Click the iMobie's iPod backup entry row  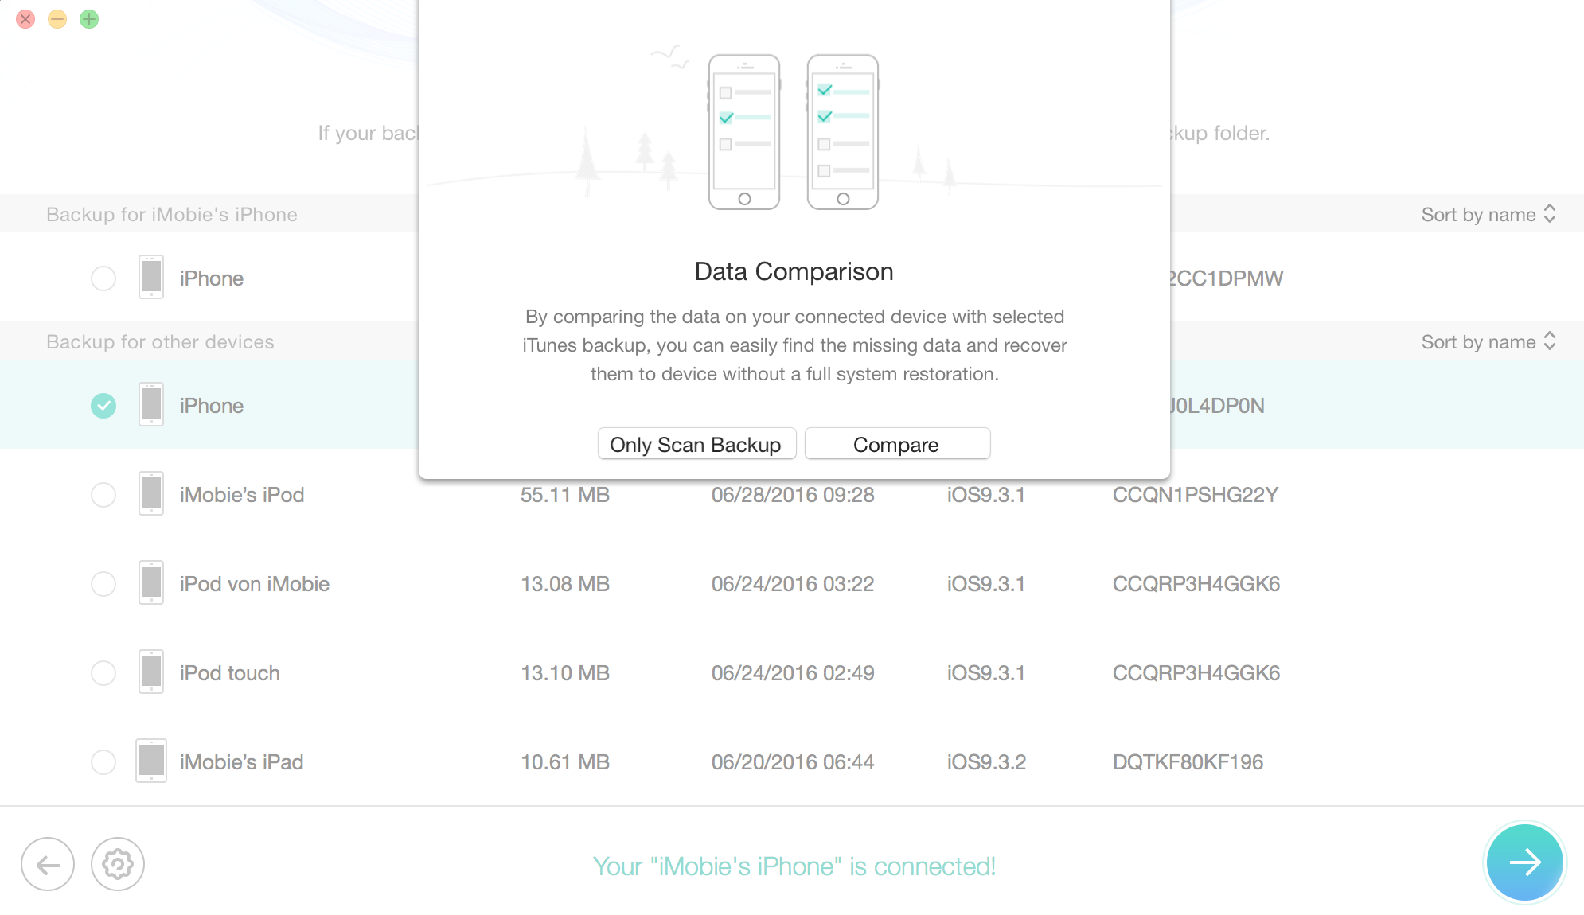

--

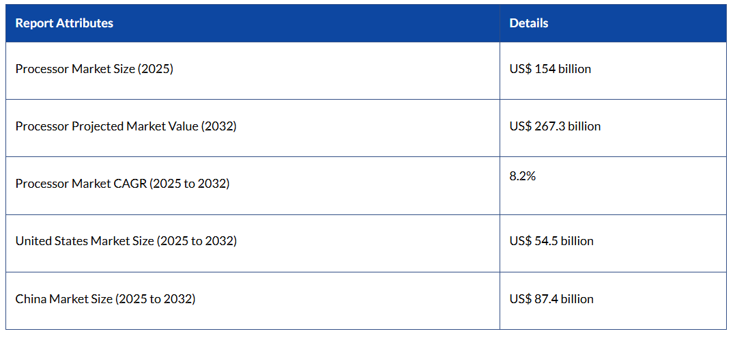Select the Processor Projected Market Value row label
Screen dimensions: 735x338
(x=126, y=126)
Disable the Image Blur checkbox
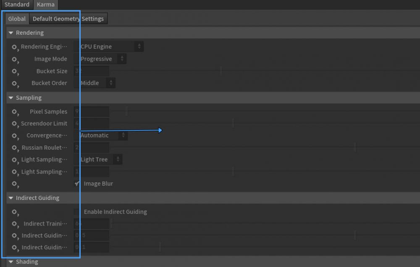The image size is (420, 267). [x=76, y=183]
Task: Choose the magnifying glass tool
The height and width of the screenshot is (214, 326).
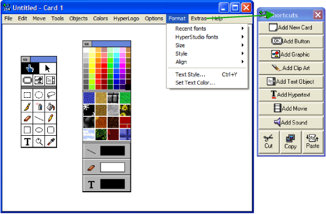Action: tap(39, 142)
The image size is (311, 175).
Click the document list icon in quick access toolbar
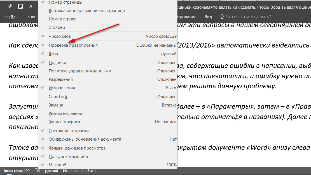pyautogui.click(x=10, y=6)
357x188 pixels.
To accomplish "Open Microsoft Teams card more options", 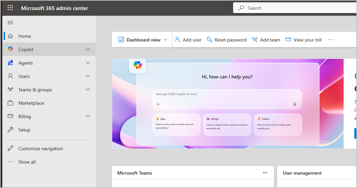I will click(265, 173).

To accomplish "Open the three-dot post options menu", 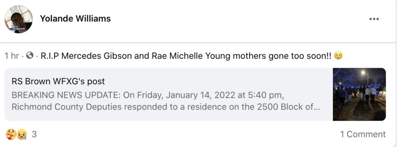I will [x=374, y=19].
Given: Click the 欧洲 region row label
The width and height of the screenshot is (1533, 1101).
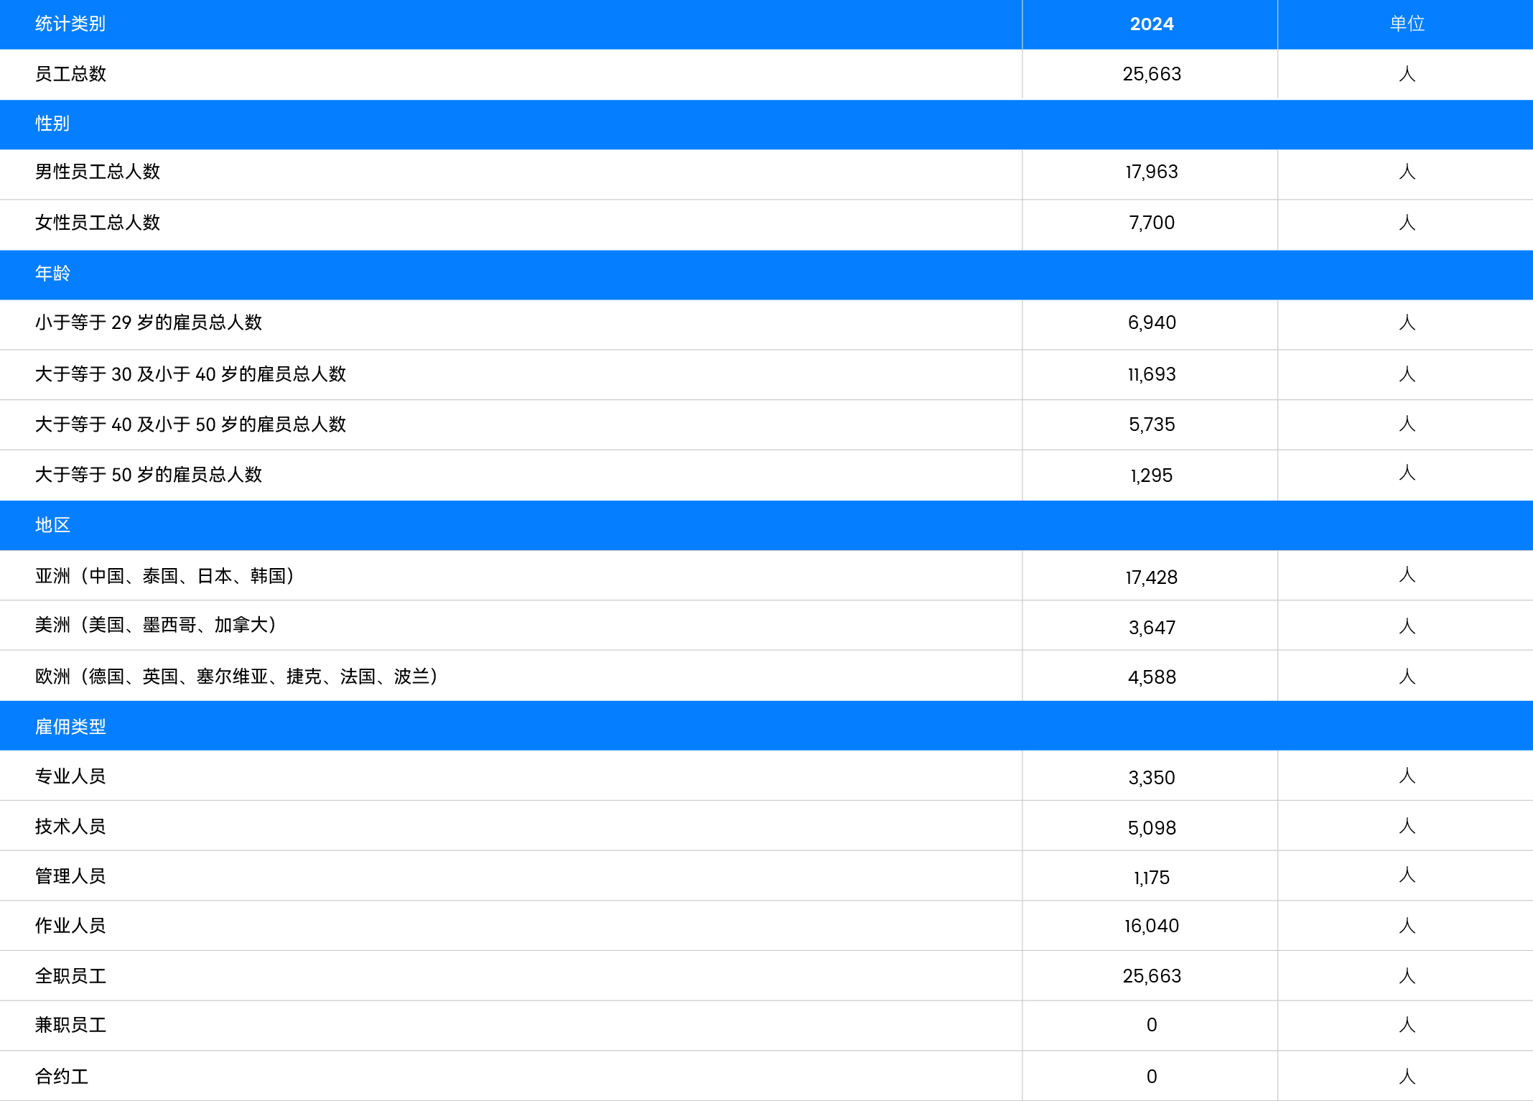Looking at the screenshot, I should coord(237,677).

■ **Objective**: Collect every line of the entries above that contains the word "height", and copy each one out in full.

■ **Problem solution**:
The height and width of the screenshot is (214, 326).
The width and height of the screenshot is (1533, 1101).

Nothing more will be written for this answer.